The aptly used term ‘island life’ comes to me as I settle into my deluxe bungalow with an attached pool. The edge of my pool overlooks the rocky outcrop and a tiny beach. The resort is spread across 72 acres, and as I walk around, I discover private mini-beaches, little alcoves and private terraces with beach beds. Some of the villas open straight out onto the beach and have massive gardens and attached swimming pools.

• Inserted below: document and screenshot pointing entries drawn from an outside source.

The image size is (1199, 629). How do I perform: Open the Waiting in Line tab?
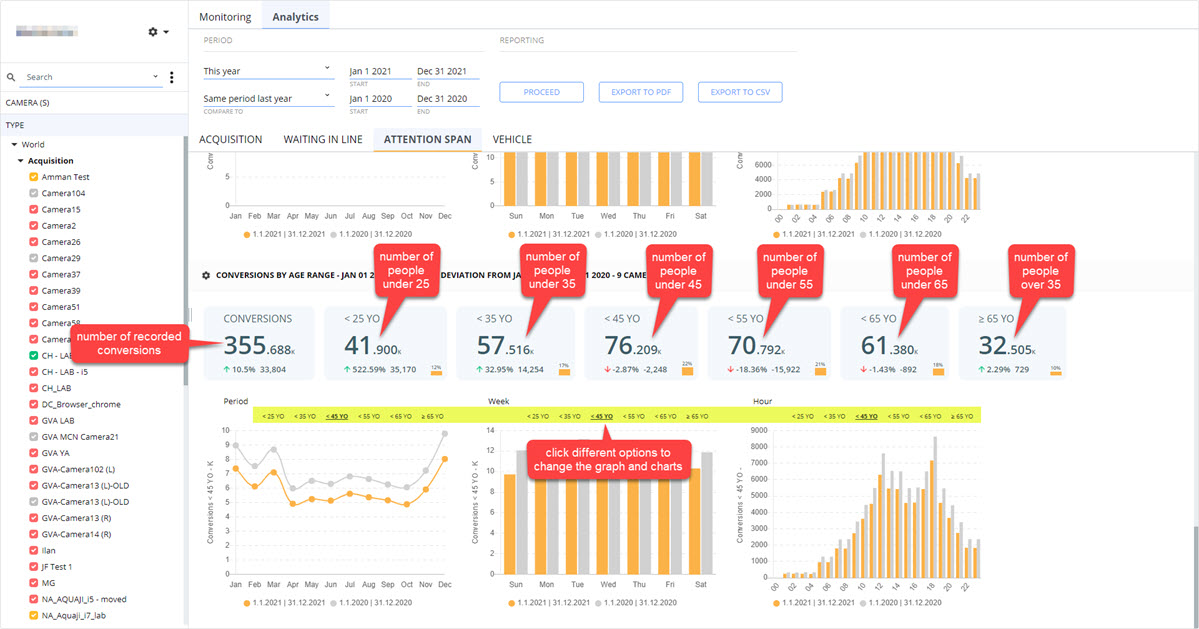[323, 139]
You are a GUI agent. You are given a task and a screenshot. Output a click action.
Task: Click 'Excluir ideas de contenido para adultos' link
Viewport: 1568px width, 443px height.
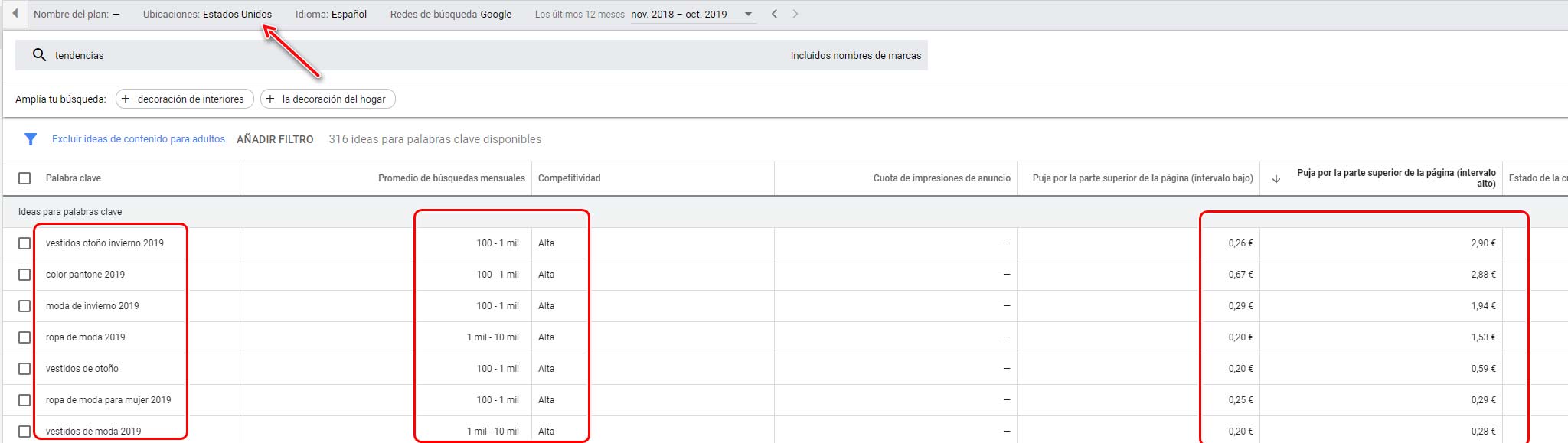pyautogui.click(x=139, y=139)
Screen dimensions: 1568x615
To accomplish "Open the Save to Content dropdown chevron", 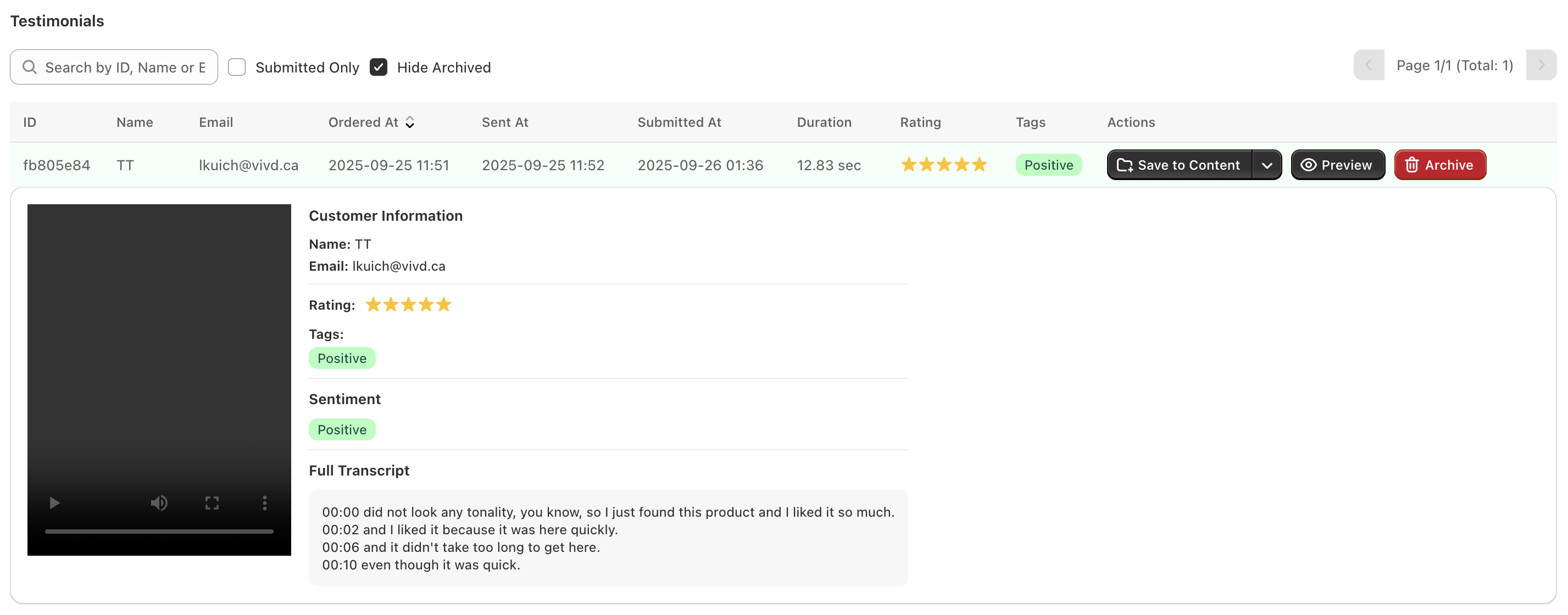I will [1269, 164].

Dining in the area is top-notch too, with one of the region’s finest sushi restaurants, Kohylia Polynesian Restaurant & Sushi Bar, close to the Lagonissi marina. Dinner at the nearby Captain’s House Restaurant is a must-do, as it overlooks the fisherman’s wharf, so you can actually see the local fishermen at work, while you enjoy your meal.
A Greek Sunset
No trip to Greece is complete without a breathtaking view of the sunset. While Santorini’s sunsets are world-famous, I made a trip to Cape Sounion, about 70 kilometres south of Athens, along the Riviera. Said to be one of the most picturesque and historically significant sites in Greece, the headland is surrounded by the Aegean Sea. At the peak lie the ruins of the Temple of Poseidon. Get there well before sunset and grab a spot in the shadow of the ancient temple to catch the sunset. Countless photo ops, with the blue sea on one side and an age-old Greek temple in the background, are guaranteed. This is, indeed, the quintessential Greek experience and the perfect end to a discovery of the Athens Riviera.
The Athens Tourist Trail
If you’re a first timer to Athens, the predictable tourist trail of the Greek capital is an absolute must-do. And if you’ve visited before, it still might be a good idea to revisit the spots, or just walk around the city to soak up the sights.
For starters, the Acropolis Hill — the crown jewel of Athens — needs no introduction. Make sure you wear comfortable shoes as you explore the locale — it is quite a climb. Before you reach the highest point, stop off at some of the panoramic spots for some perfectly ‘Instagrammable’ photo ops. Once at the top, take the time to explore each of the sites, including the Parthenon and the Temple of Athena Nike.
At the bottom of the hill, visit the splendid Acropolis Museum. The ultra-modern structure is built on an ancient archeological site, and today showcases findings from the adjoining Acropolis Hill. While the collection of artefacts is indeed breathtaking, don’t forget to visit the topmost level of the museum, where an open-air cafe gives you unobstructed views of the Hill. Make a quick dash to the Temple of Olympian Zeus, surrounded by a lush city park.
After sundown, head to the buzzing Plaka district, which is brimming with open markets, local fashion boutiques, sidewalk bars and cafes. Getting around the city is easy with public transport, taxis and Uber.